Sure, I’ve made many Chinese meals, but the truth is I am just following recipes. Now is the time to give the great art form that Chinese cuisine is its due. I’m going to learn to cook Chinese food as it should be, with respect to tradition and culture. To do that, I will be doing research and experimentation right before your eyes. I encourage your input, comments, secrets, and recipes, on my Chinese cooking education journey.
This is what I know today:
The art of Chinese cooking is thousands of years old, and steeped in tradition.

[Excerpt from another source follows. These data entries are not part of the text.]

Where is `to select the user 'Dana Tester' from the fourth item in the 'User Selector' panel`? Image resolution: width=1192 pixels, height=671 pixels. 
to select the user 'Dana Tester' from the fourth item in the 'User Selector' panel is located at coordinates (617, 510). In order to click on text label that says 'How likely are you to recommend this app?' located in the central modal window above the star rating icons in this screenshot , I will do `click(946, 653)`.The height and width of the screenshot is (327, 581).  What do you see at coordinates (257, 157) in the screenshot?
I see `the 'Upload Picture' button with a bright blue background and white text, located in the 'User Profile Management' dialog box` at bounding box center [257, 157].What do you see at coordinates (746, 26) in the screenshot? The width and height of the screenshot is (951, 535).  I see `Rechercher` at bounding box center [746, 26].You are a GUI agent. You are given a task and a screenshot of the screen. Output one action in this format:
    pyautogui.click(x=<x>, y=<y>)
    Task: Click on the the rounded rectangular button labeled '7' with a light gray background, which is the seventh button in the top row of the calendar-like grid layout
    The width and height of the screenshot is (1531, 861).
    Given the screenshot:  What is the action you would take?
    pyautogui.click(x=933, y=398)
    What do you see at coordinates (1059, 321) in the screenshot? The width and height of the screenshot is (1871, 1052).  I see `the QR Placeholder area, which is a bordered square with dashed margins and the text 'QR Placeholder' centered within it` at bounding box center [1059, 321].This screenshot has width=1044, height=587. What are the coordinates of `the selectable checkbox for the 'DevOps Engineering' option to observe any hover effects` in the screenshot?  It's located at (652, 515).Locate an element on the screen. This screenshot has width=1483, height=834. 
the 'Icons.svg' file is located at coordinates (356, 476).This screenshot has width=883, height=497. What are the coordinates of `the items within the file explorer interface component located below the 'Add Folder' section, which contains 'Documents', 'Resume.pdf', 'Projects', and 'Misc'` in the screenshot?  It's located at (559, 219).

There are four major schools of Chinese cuisine:
MANDARIN: Northern
Wheat flour is the staple. This style is known for its noodles, dumplings, and steamed breads. Mandarin style consists of lighter foods and barbequed meats. The most famous being Peking Duck.
SHANGHAI: Coastal
This style uses a lot of soy sauce, stewed dishes, and cooked seafood. Bird’s Nest Soup is very popular from this area.
SZECHUAN: Inland
Hot and spicy! Beef, duck and pork, with liberal amounts of small red chilies and Szechuan peppers make this one unique.
CANTONESE: Southern
Major league stir-frying goes on here. What most of America knows and cooks: egg rolls, egg foo young, barbequed pork, etc…
Please let me know what you know. This is going to be fun!